E por falar em aumento de custos, os contratos de fornecimento aeroespacial raramente contemplam ajustes rápidos a eventos geopolíticos, como sanções, tarifas ou bloqueios. Recentemente, uma grande fornecedora de peças para motores e fuselagens passou a se proteger juridicamente contra tarifas e restrições comerciais, incluindo cláusulas de "força maior" para justificar atrasos ou interrupção de entregas caso não houvesse compensação tarifária - um movimento que acendeu um alerta em toda indústria.
Segundo dados públicos dos maiores fabricantes de aeronaves, há hoje aproximadamente 17 mil aeronaves encomendadas. Em 2024, as entregas de novos aviões ficaram 25% abaixo da média entre 2015 e 2018. Isso significa que uma nova compra de aeronave feita atualmente pode demorar de 11 a 13 anos para ser entregue.

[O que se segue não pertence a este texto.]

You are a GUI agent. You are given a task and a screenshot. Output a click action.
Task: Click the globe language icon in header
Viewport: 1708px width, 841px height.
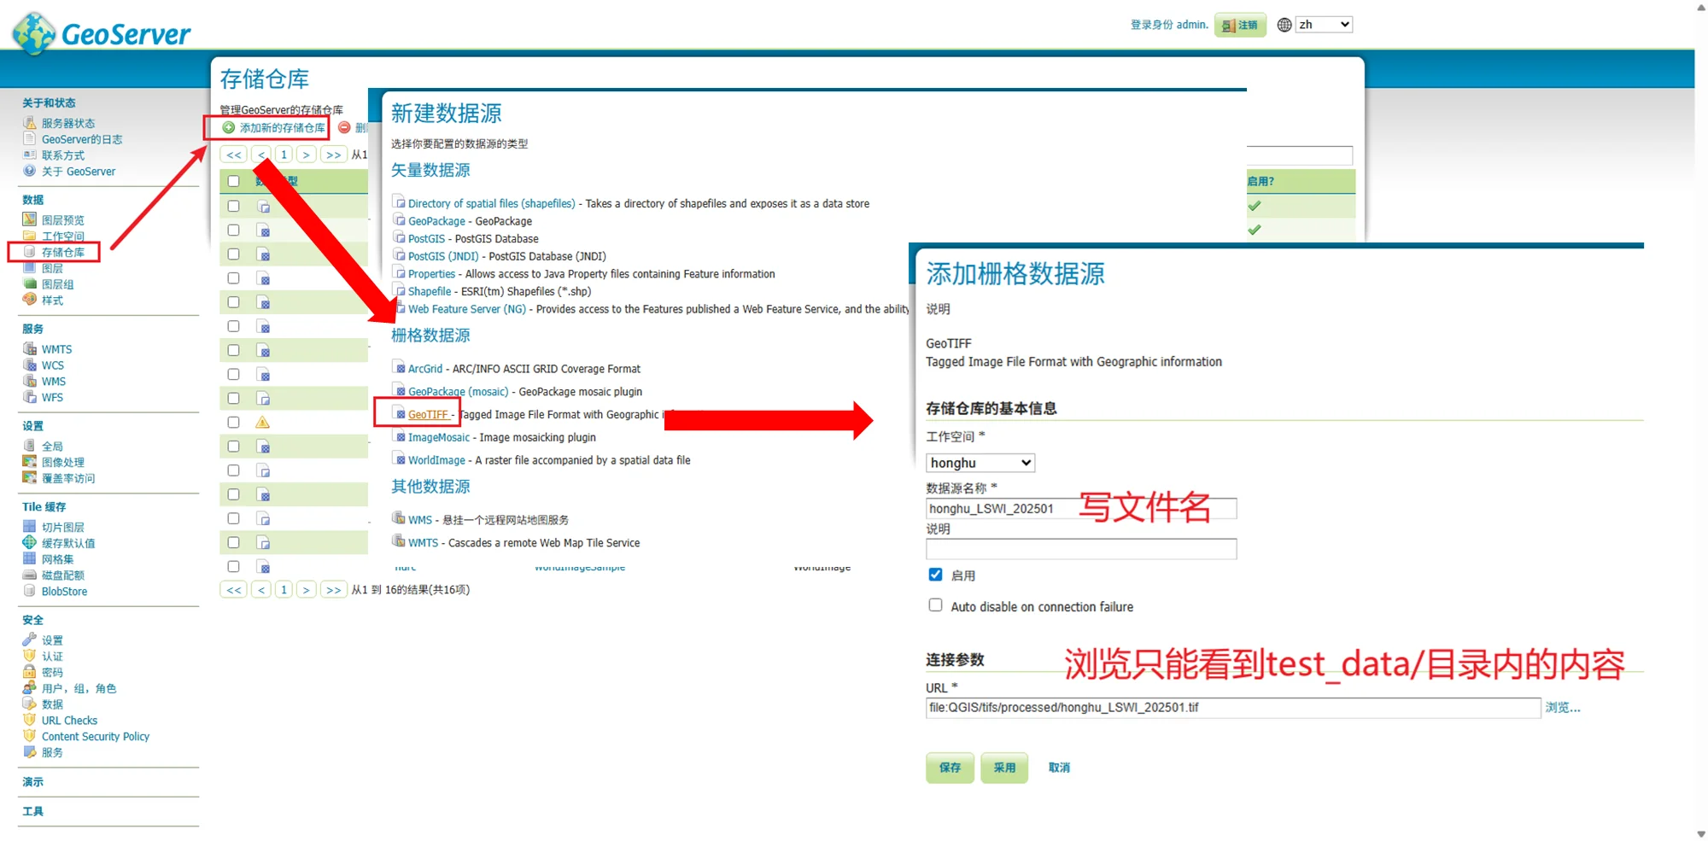pos(1284,25)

Enquanto os fabricantes enfrentam gargalos na produção, as empresas aéreas lidam com um drama mais humano: a escassez de técnicos de manutenção. Sem profissionais qualificados, revisões programadas e aumento no tempo de permanência das aeronaves em solo se acumulam encarecendo a operação aérea. A modernização da formação técnica e incentivos para novos talentos são urgentes, mas esbarram em entraves burocráticos e na falta de articulação entre governo e o setor privado.
A consequência imediata é clara: não há aviões suficientes para atender à crescente demanda de passageiros e cargas. Isso obriga as empresas aéreas a manterem por mais tempo frotas antigas que são menos eficientes, mais poluentes e mais caras de voar, operar com níveis recordes de ocupação além de restringir a abertura de novos mercados e a ampliação da oferta de voos. Essa realidade é particularmente grave nos países em desenvolvimento, onde o acesso ao transporte aéreo ainda é limitado.
Para mitigar esses desafios, as empresas aéreas têm adotado diversas medidas como o retrofit da frota atual, codeshare, parcerias estratégicas, ACMI etc. Essas ações ajudam a manter a capacidade operacional, mas não resolvem os problemas estruturais de longo prazo. A gestão de custos se torna crucial para equilibrar os impactos financeiros enquanto a indústria aguarda a normalização da produção. O backlog de entregas e as tensões geopolíticas sugerem que a recuperação total pode levar anos, exigindo uma abordagem proativa e colaborativa entre todos os stakeholders.
Superar esse cenário exige mais do que soluções pontuais. É necessária uma resposta estratégica de governos e da indústria, com medidas que combinem planejamento, investimentos robustos e políticas públicas direcionadas. Governos devem assumir papel ativo, com incentivos fiscais, financiamento à inovação e políticas industriais voltadas à aviação, especialmente em países continentais como o Brasil.
Pouco visível ao público, mas essencial para o funcionamento da indústria, a crise na cadeia de suprimentos afeta não apenas as empresas aéreas, mas o futuro da conectividade, da “inclusão aérea” e da transição energética.
A aviação não é apenas uma indústria: é um motor de crescimento, inclusão e competitividade. Quando passa por essas restrições, outras cadeias econômicas são impactadas: turismo, comércio, logística, exportação, geração de empregos, inovação etc.